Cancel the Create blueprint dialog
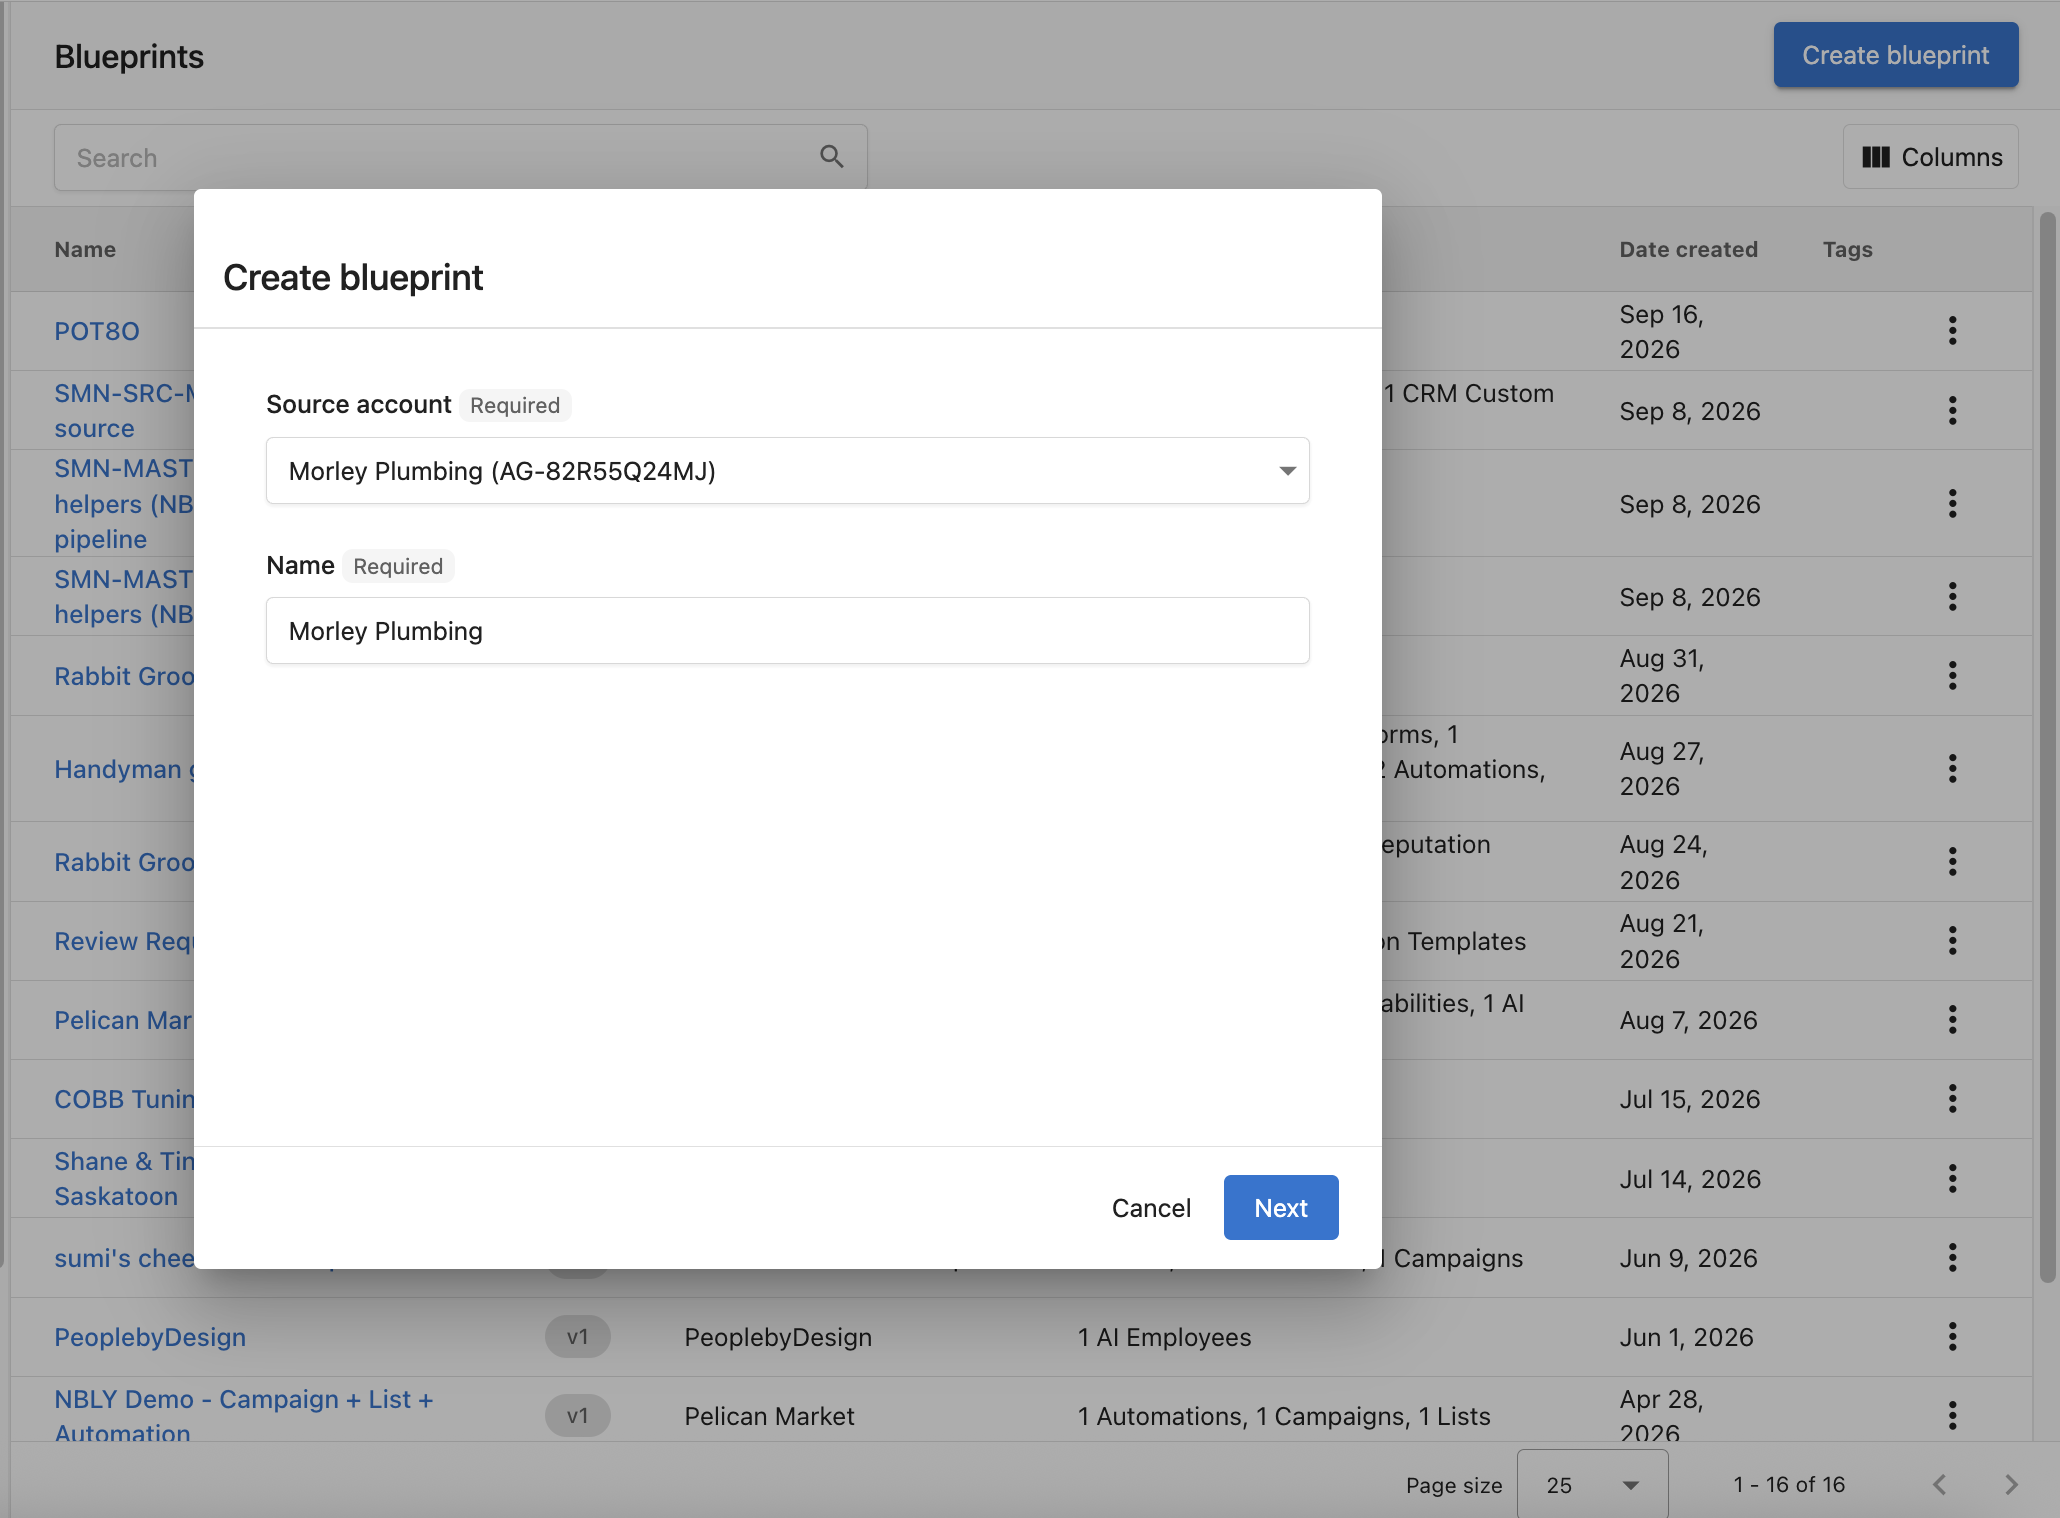 point(1151,1208)
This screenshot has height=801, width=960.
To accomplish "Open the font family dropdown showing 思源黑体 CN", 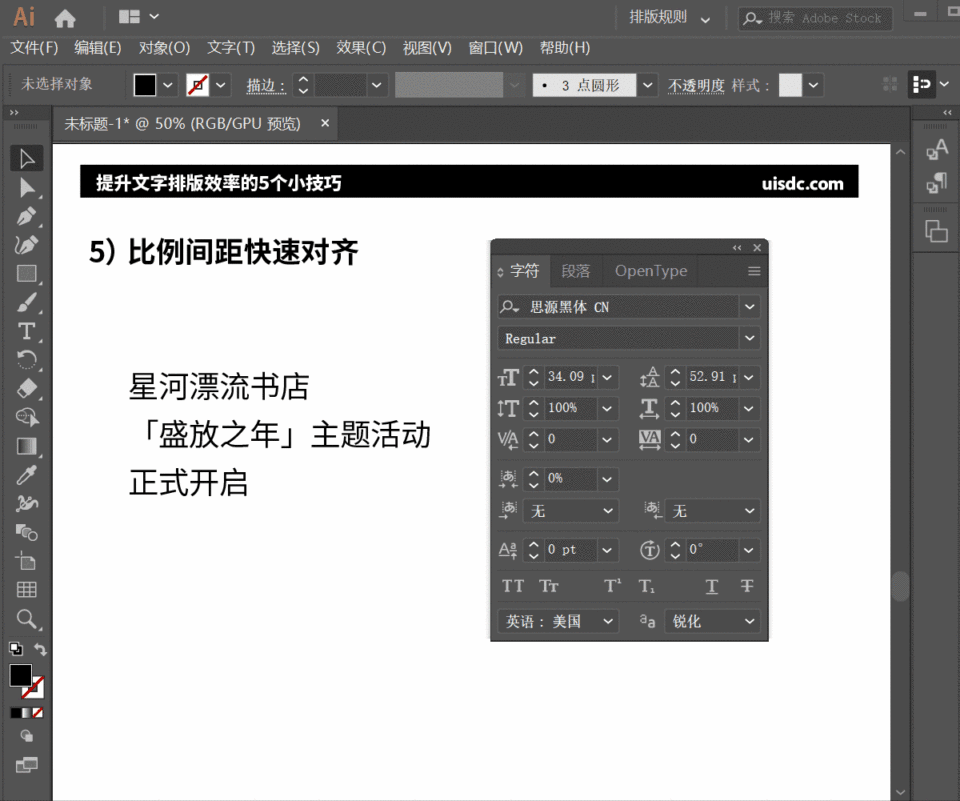I will point(748,307).
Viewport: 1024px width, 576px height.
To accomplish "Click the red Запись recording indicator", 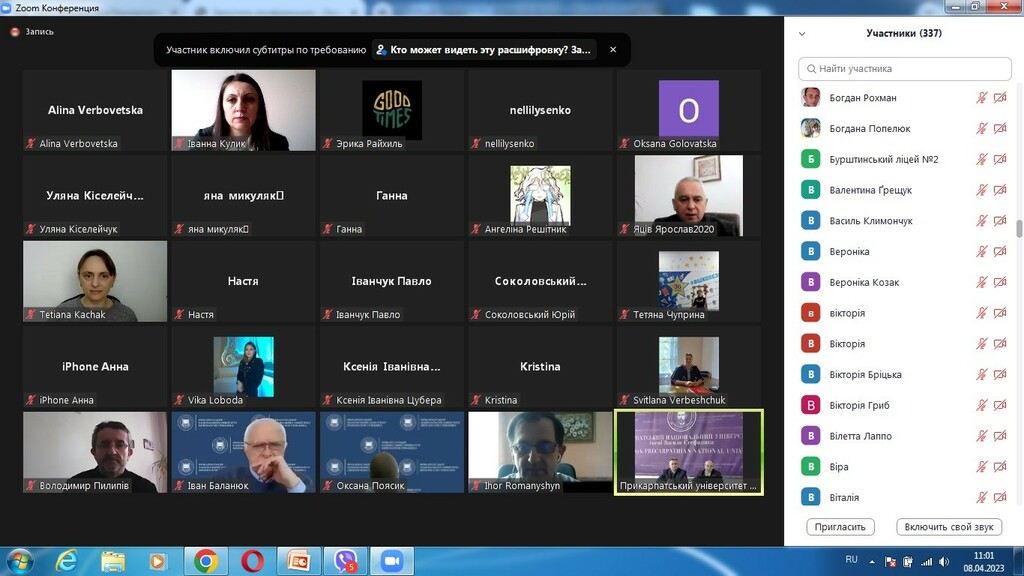I will click(x=15, y=32).
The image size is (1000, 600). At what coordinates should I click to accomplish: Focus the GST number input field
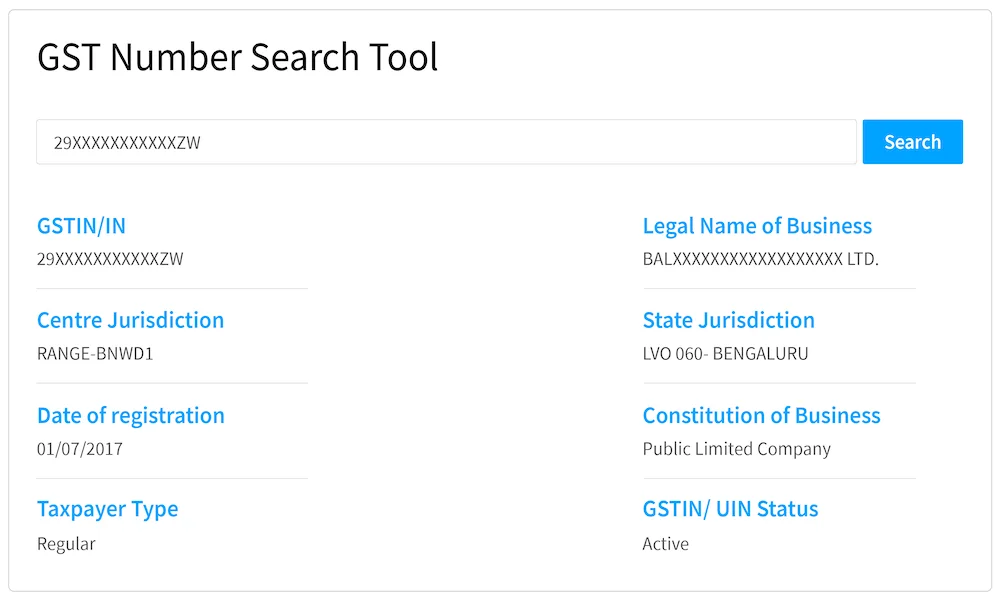tap(446, 142)
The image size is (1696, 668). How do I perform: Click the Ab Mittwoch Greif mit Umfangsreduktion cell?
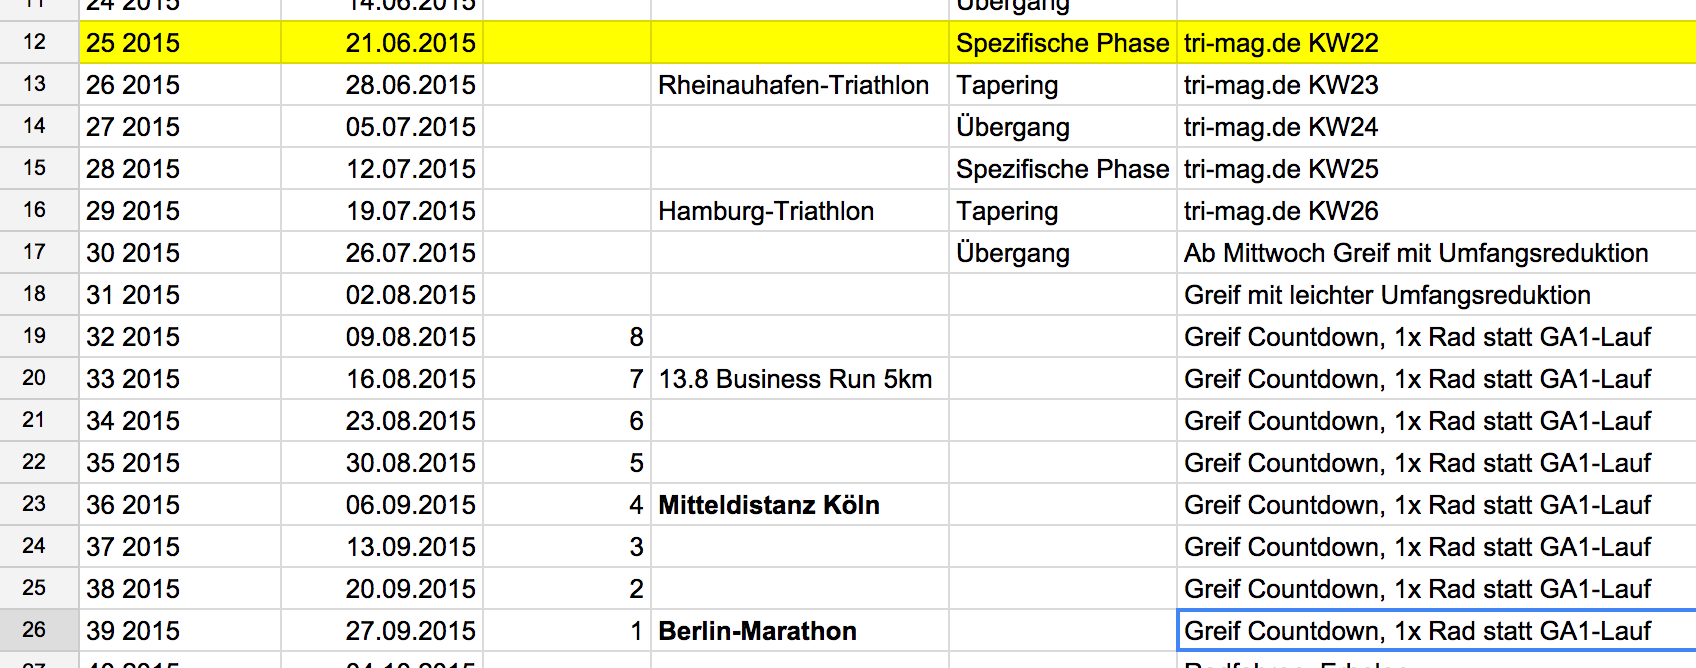click(x=1415, y=253)
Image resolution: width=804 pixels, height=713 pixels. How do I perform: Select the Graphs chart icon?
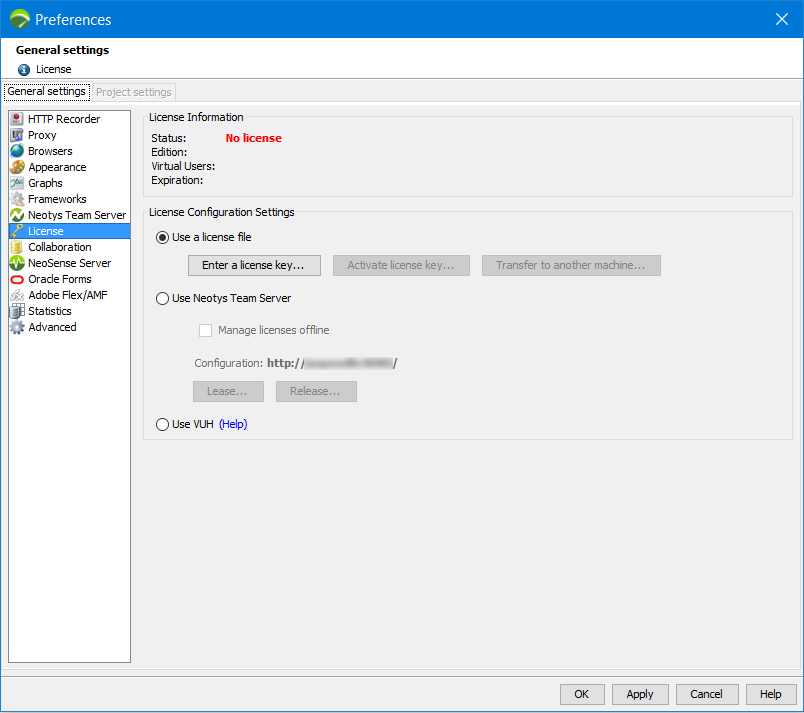[x=17, y=183]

====

The exercise: Turn the items above, from the line with "The image size is (1000, 600)." to the line with "click(x=1415, y=253)", into a numbered list, skipping blank lines and leaving out the pictures.

Solution below:
1. The image size is (1000, 600). At what coordinates should I click to accomplish: Focus the GST number input field
2. tap(446, 142)
3. The image size is (1696, 668). How do I perform: Click the Ab Mittwoch Greif mit Umfangsreduktion cell?
4. click(x=1415, y=253)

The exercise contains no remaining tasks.